> [Selected excerpt]

--- Start ---

University of Iowa Press Digital Editions
Harlan, James
(August 26, 1820–October 5, 1899)

–teacher, Iowa's first Superintendent of Public Instruction, lawyer, university president, U.S. senator, and secretary of the Department of the Interior—was born in Clark County, Illinois, the second of 10 children born to pioneer farmer Silas and Mary (Connelly) Harlan. When James was three years old, the family moved to Park County, Indiana, where seven families formed a community called New Discovery in the wilderness. Harlan's boyhood was spent in that primitive setting of log cabins, living off the fruits of land and labor. Harlan credited his mother's "persistent patience" in teaching him to read, aided by the Bible, Hervey's Evening Meditations, and an almanac. His education was furthered by a Methodist circuit preacher and the schoolmaster who arrived when Harlan was seven years old. When he was 18, Harlan began to teach at the district school. He taught there until entering Asbury University (now DePauw University) in Green-castle, Indiana, at age 21. At Asbury, Harlan excelled as a debater, worked in the missionary society, participated in political debate, and served as a delegate to the Whig congressional convention. He also met Ann Eliza Peck in Greencastle, where she attended Miss Larabee's school for young women. They married in Greencastle on November 9, 1845.

--- End ---

> [Stored rows]

--- Start ---

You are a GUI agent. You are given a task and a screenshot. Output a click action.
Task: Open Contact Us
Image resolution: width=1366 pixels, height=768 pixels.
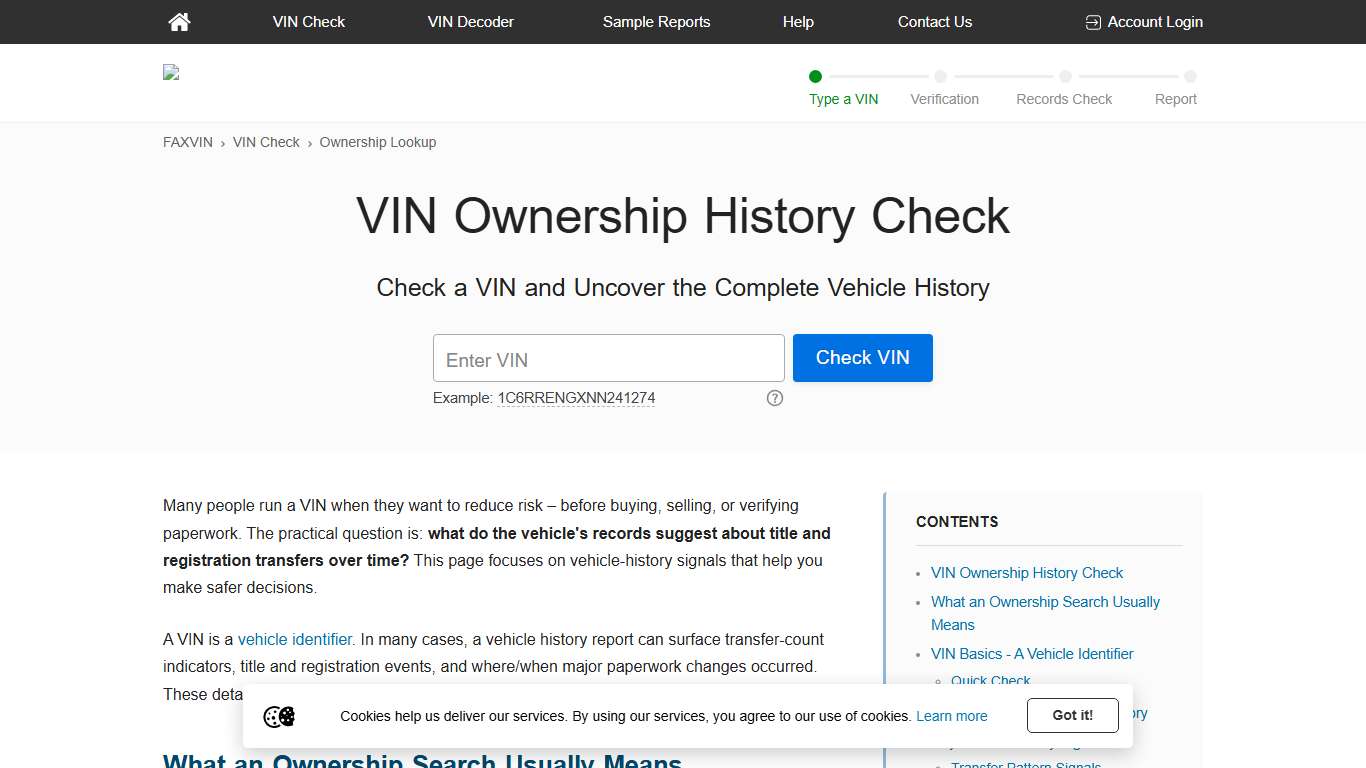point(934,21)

--- End ---
--- Start ---

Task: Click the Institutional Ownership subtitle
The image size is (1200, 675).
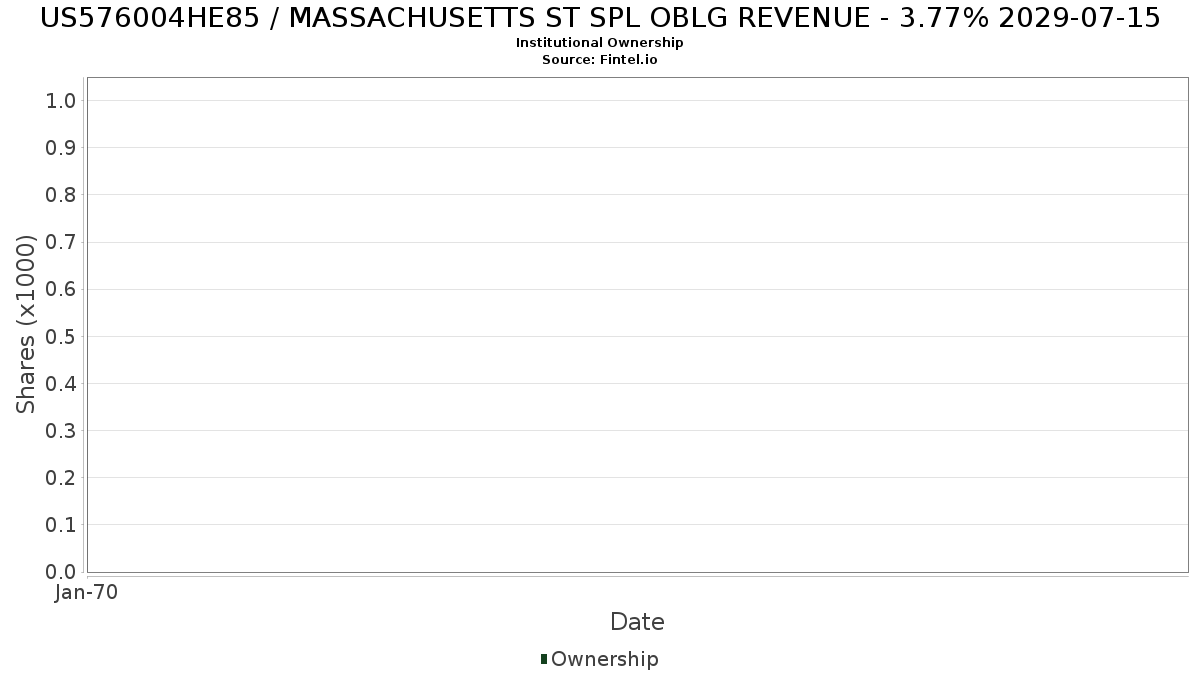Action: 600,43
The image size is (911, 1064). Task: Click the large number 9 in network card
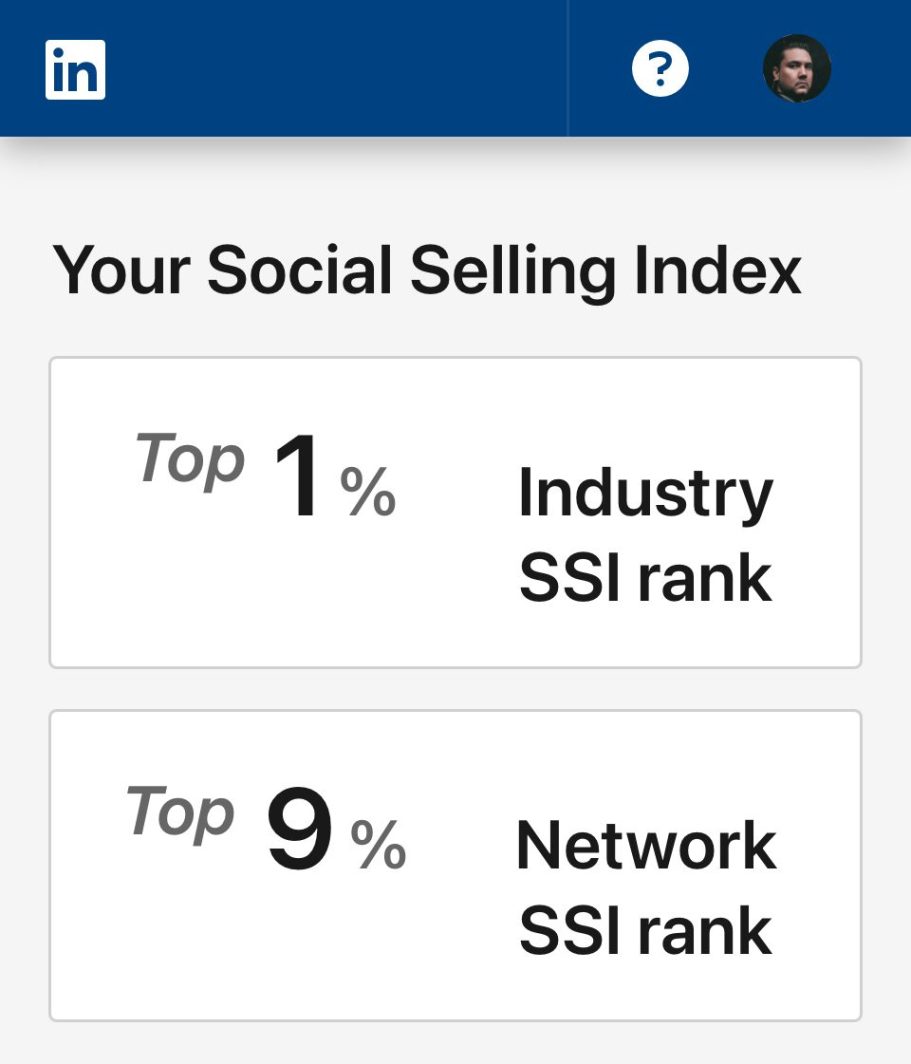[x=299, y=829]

--- End ---
--- Start ---

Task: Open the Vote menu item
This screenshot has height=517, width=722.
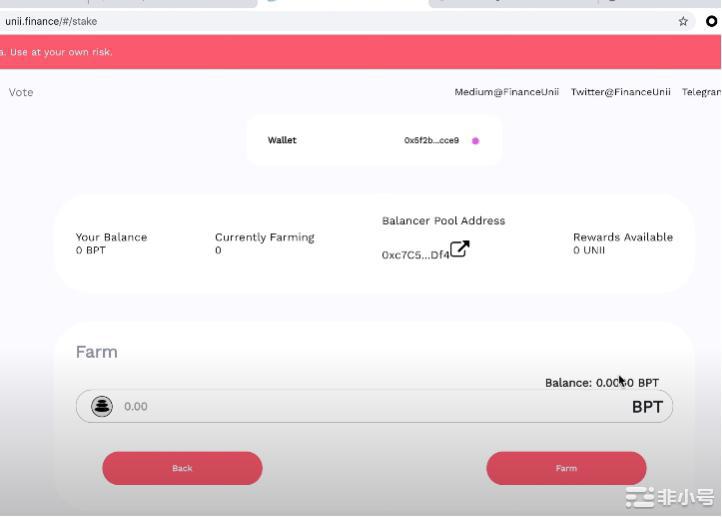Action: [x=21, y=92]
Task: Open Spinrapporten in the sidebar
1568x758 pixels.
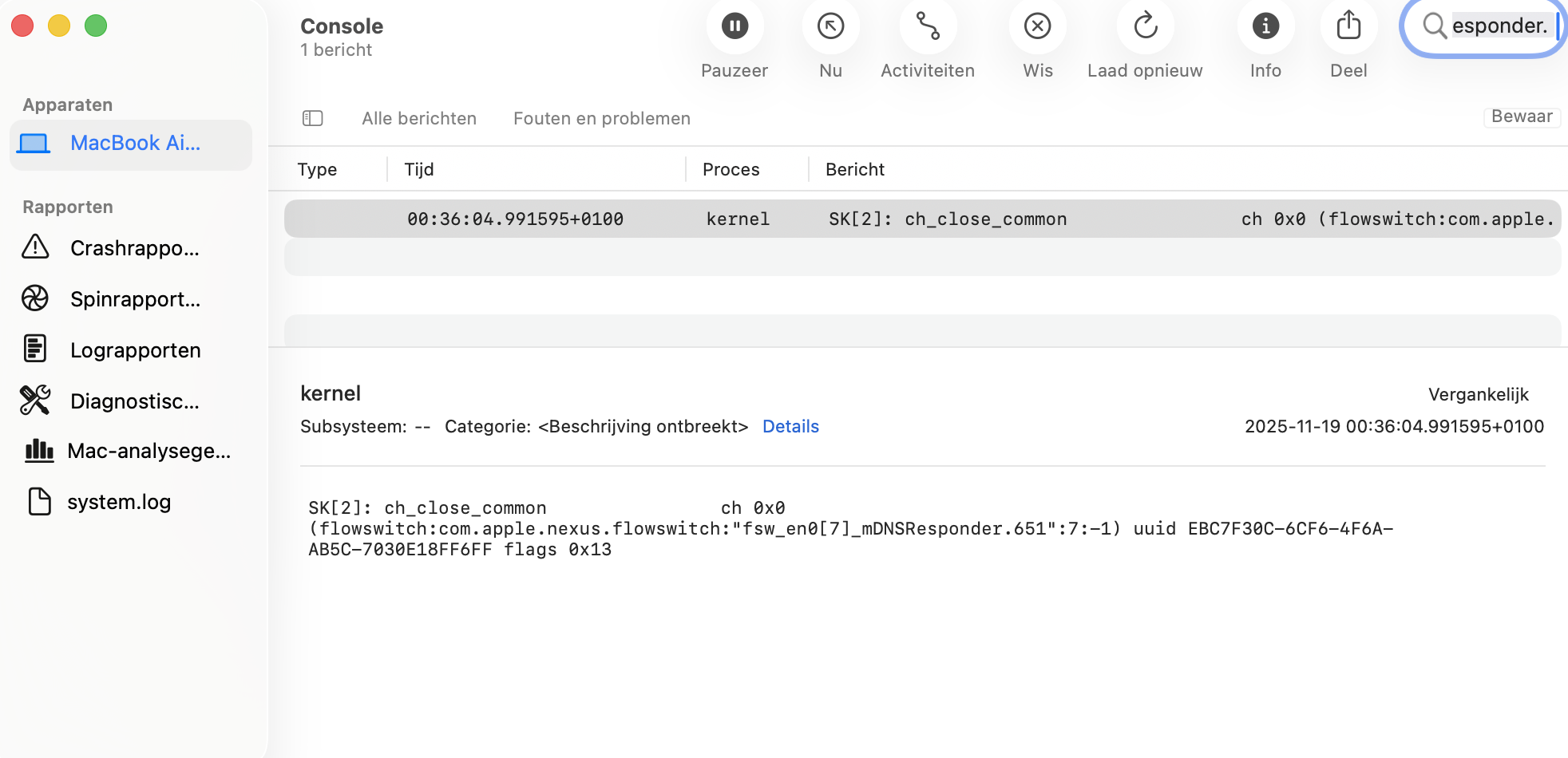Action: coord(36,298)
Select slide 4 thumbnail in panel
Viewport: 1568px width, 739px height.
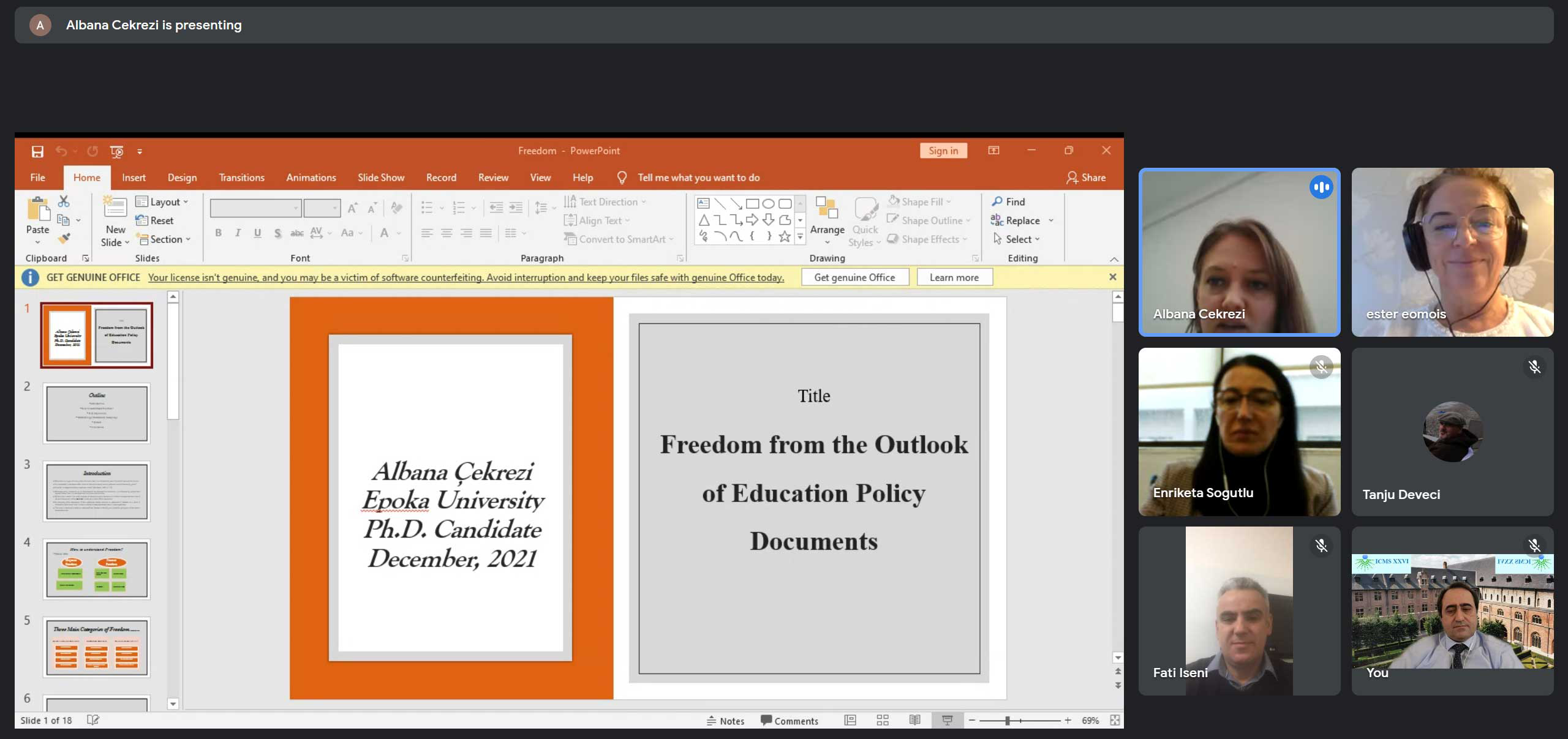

--- End ---

> [Written tasks]
a) According to the biographical sketch of James Harlan, how old was he when he started teaching at the district school?
b) Continue the biographical sketch of James Harlan from where it stops.

> [Task-by-task outputs]
a) He was 18.

b)
    In March 1846 James and Ann Harlan journeyed to Iowa City, Iowa, where he had accepted the position of principal for the new Iowa City College. Contrary to the accepted practice of forming separate departments for boys and girls, Harlan integrated the sexes.

    In 1847 Harlan ran for the new position of State Superintendent of Public Instruction. No sooner had he been declared winner than the validity of the election was challenged. The Democratic Party declared that the law authorizing the election had not been properly published according to the state constitution, thus invalidating Harlan's election. Nevertheless, Harlan assumed the role and began the work of establishing an educational system for the state. He traveled throughout the state, interviewing and advising local school officials concerning the needs of schools. Harlan completed the first year in office, then, due to the controversy, agreed to run again. In the second election, he was defeated amid accusations that the Democratic Party had illegally discounted a portion of the votes and that those votes would have secured Harlan's successful election.

    After this defeat, Harlan studied law, opened a book and stationery store in Iowa City, spoke on religious and temperance issues, and was generally involved in the life of the community. In 1850 he was admitted to the bar.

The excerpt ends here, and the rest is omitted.